### Data entries:
::::::::::
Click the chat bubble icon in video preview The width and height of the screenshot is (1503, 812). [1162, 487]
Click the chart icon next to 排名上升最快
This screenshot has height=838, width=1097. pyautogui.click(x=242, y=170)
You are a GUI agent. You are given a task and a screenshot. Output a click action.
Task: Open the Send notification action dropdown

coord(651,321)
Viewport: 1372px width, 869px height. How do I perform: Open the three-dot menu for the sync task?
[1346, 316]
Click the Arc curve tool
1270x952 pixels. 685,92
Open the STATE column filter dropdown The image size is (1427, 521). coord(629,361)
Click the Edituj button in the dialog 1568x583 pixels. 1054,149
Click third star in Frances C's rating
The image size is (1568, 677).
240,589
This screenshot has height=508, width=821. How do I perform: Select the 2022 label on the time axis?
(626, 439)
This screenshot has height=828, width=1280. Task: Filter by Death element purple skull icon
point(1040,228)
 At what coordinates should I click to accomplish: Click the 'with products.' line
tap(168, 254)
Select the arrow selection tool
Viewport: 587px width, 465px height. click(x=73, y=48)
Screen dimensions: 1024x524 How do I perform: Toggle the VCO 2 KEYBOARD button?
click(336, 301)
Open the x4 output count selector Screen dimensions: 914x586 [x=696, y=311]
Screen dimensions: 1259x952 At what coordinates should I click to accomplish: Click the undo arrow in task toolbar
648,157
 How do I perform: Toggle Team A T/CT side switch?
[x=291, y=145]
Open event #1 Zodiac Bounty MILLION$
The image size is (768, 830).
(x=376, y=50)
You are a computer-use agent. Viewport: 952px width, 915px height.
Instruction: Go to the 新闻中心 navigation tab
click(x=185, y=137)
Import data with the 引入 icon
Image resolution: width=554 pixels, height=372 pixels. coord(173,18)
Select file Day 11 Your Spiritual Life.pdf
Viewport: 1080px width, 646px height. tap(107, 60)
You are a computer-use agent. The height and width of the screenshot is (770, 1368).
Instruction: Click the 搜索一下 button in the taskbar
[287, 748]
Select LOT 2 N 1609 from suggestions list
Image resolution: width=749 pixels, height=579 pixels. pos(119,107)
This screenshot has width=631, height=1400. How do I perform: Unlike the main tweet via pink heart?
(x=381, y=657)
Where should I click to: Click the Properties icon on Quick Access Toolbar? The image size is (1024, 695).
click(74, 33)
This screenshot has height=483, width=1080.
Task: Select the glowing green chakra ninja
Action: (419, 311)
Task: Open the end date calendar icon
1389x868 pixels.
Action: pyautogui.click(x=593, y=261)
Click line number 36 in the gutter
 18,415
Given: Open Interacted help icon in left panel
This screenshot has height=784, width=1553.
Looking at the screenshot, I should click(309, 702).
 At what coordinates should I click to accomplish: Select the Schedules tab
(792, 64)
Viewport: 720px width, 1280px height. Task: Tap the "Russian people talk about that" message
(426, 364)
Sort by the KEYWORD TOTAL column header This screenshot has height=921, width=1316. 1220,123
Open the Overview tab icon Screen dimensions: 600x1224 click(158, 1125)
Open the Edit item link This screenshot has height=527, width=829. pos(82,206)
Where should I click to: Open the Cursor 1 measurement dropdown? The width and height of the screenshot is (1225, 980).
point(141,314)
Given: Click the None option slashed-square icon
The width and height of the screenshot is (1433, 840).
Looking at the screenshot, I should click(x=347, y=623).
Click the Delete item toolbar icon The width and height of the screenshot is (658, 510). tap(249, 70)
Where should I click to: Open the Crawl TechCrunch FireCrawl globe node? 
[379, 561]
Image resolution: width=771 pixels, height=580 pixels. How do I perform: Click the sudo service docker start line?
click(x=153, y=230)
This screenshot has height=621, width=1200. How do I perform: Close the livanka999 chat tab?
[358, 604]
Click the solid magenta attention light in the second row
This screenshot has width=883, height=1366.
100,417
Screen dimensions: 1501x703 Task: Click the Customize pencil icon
::::::::::
### Task instructions:
Note how many lines of the entries contain the string "computer", then give that number by itself.

### Expected answer:
2